Bu usulde vergilendirilenler defter tutmayacaklardır. Bu mükellefler, kazancın tespiti ve Vergi Usul Kanununun defter tutma hükümleri hariç, bildirme, vesikalar, muhafaza, ibraz, diğer ödevler ve ceza hükümleri ile bu Kanun ve diğer kanunlarda yer alan ikinci sınıf tüccarlar hakkındaki hükümlere tabi olacaklardır.
Basit Usulde Vergilendirilen Mükellefler Hangi Hallerde Gerçek Usule Geçerler?
Basit usule tabi olmanın şartlarından herhangi birini takvim yılı içinde kaybedenler, ertesi takvim yılı başından itibaren gerçek usulde vergilendirilirler. Basit usulün şartlarına haiz olanlardan, bu usulden yararlanmak istemediklerini yazı ile bildirenler, dilekçelerinde belirttikleri tarihten veya izleyen takvim yılı başından itibaren gerçek usulde vergilendirileceklerdir.

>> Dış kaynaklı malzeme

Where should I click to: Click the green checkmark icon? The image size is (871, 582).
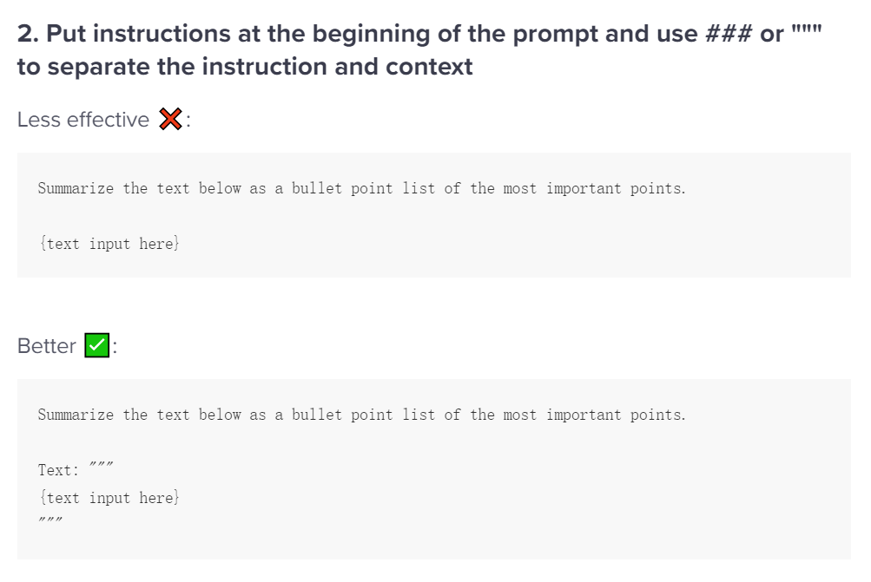coord(96,346)
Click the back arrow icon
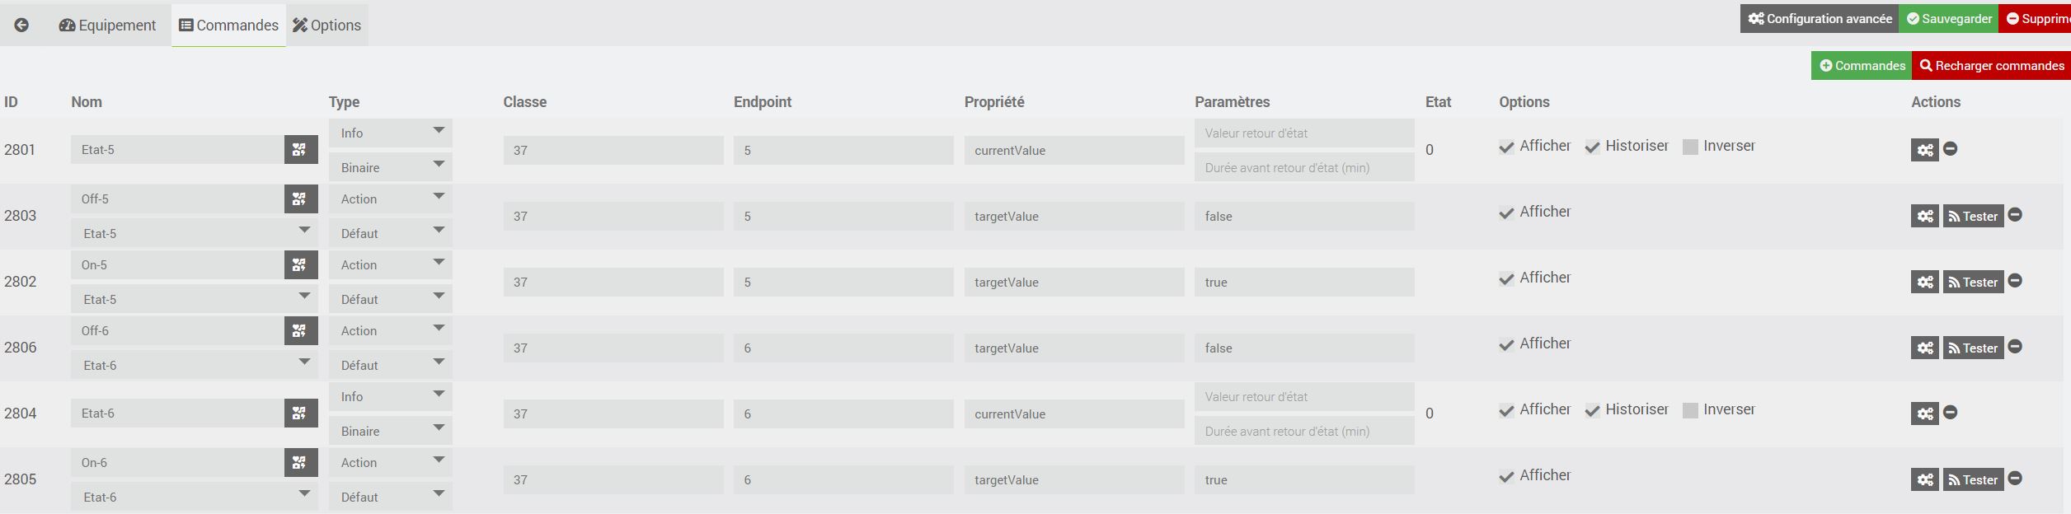The width and height of the screenshot is (2071, 514). 21,25
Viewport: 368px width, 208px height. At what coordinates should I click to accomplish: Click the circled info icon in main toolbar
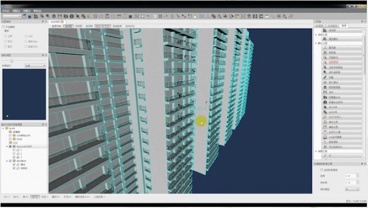pyautogui.click(x=72, y=16)
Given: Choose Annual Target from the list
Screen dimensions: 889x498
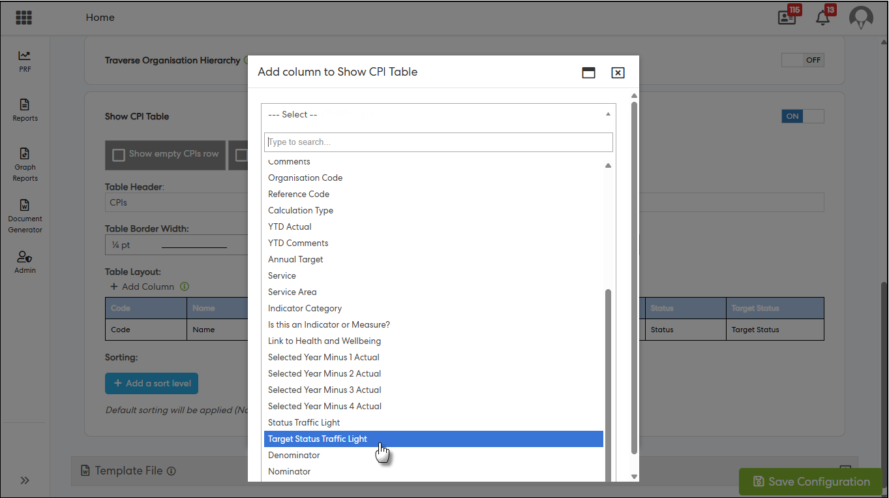Looking at the screenshot, I should [295, 260].
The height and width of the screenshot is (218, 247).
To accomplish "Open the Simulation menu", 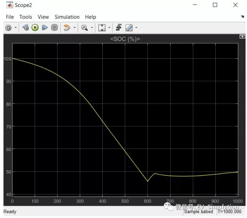I will [67, 17].
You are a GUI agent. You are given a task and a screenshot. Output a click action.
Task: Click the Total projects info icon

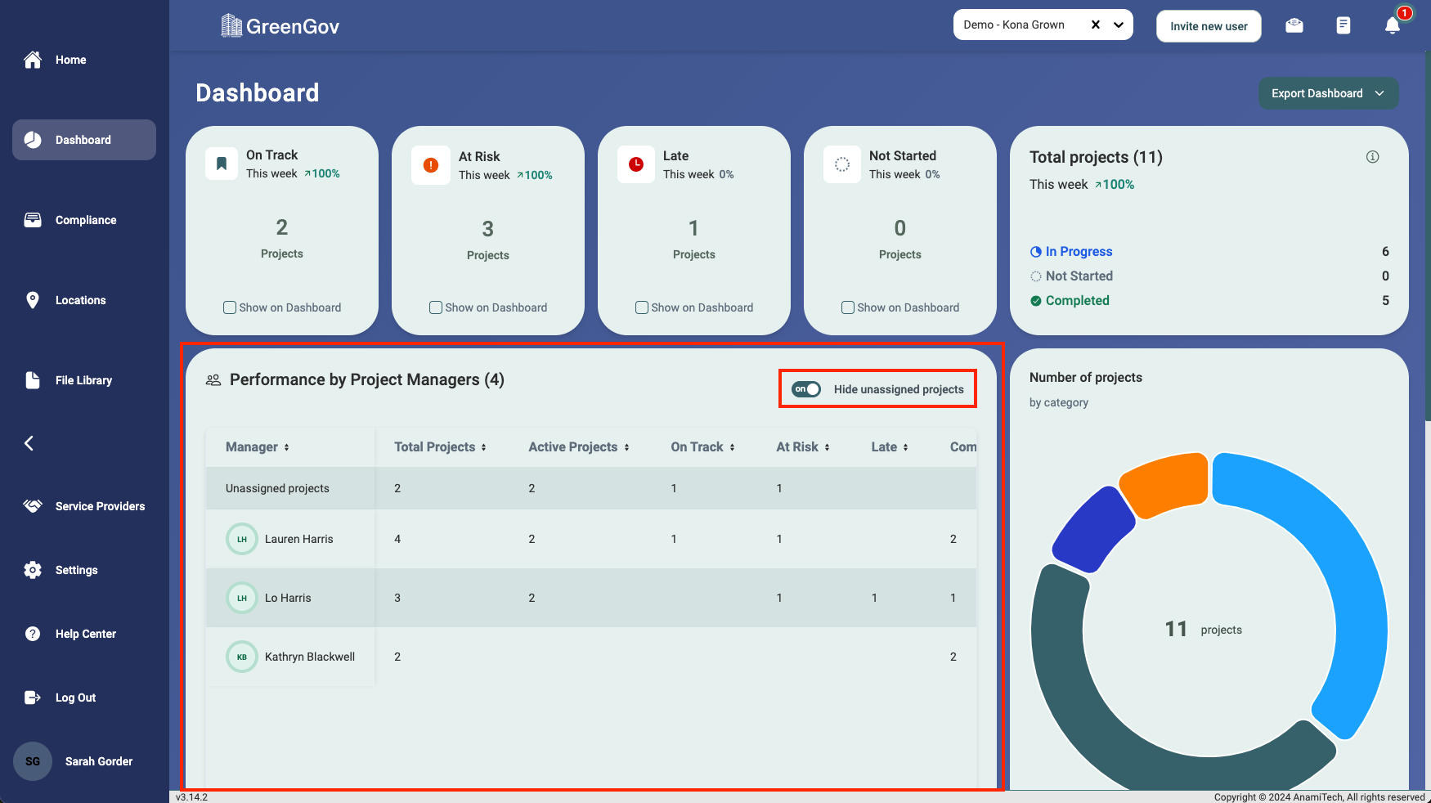point(1372,157)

Yeni işe başlayanlar ise işe başlama tarihinden itibaren gerçek usulde vergilendirileceklerdir.
Gerçek Usulde Vergilendirilen Mükellefler Hangi Hallerde Basit Usule Geçerler?
Gelir Vergisi Kanununun 47 nci maddesinde yazılı şartları topluca taşıyan ve arka arkaya son iki yıl alış, satış ve/veya hâsılat tutarlarının her biri aynı Kanunun 48 inci maddesinde yazılı hadlerden düşük olan gerçek usule tabi mükellefler, bu şartın gerçekleşmesini izleyen yılın Ocak ayının başından otuz birinci günü akşamına kadar yazılı olarak bağlı bulundukları vergi dairesine başvurmaları halinde basit usulde vergilendirmeye geçebileceklerdir.
Söz konusu mükelleflerin, anılan Kanunun 51 inci maddesinde belirtilen faaliyetlerde bulunmaması ve diğer şartları da topluca taşımaları gerekmektedir.
Gerçek Usulden Basit Usule Geçişi Düzenleyen Mevzuat Nedir?
31/5/2012 tarihli ve 6322 sayılı Kanunla Gelir Vergisi Kanununun 46 ıncı maddesinde yapılan düzenlemeyle, gerçek usulde vergilendirilen mükelleflerden, belirli şartları sağlayanlara basit usule geçme imkânı tanınmıştır.
Gerçek usulden vergilendirmeden basit usulde vergilendirmeye geçiş ile ilgili ayrıntılı açıklamalar 283 Seri No.lu Gelir Vergisi Genel Tebliği ve 18.12.2013 tarihli ve 93 Sıra No.lu Gelir Vergisi Sirkülerinde yapılmıştır.
Gerçek usulde vergilendirildiği veya vergilendirilmesi gerektiği işini terk eden mükellefler yeniden işe başlamaları halinde basit usulde vergilendirilebilirler mi?
Gerçek usulde vergilendirilenler ile basit usulün şartlarını kaybeden mükelleflerin; işin terk edilmesi veya eş ve/veya çocuklara devredilmesi hallerinde ilgisine göre terk veya devir tarihini takip eden yılın başından itibaren iki yıl geçmedikçe basit usule dönmeleri mümkün değildir.
Gerçek usulde vergilendirilmiş olan veya vergilendirilmesi gereken faaliyetini terk eden mükellefler terk tarihini takip eden yılın başından itibaren iki yıl geçmedikçe basit usulden yararlanamayacaklardır.
Basit Usule Tabi Mükelleflerin Beyanname Verme ve Vergi Ödeme Zamanları Nasıldır?
Basit usulde vergilendirilen mükellefler, gelirin sadece basit usulde tespit edilen ticari kazançtan ibaret olması halinde beyannamelerini ŞUBAT ayının başından son günü akşamına kadar vergi dairesine verecekler ve vergilerini de ŞUBAT ve HAZİRAN aylarında ödeyeceklerdir. Basit usulde tespit edilen ticari kazancın yanında, beyana tabi başka bir gelir unsurunun da bulunması halinde, beyanname MART ayının başından son günü akşamına kadar verilecek, vergiler de MART ve TEMMUZ aylarında ödenecektir.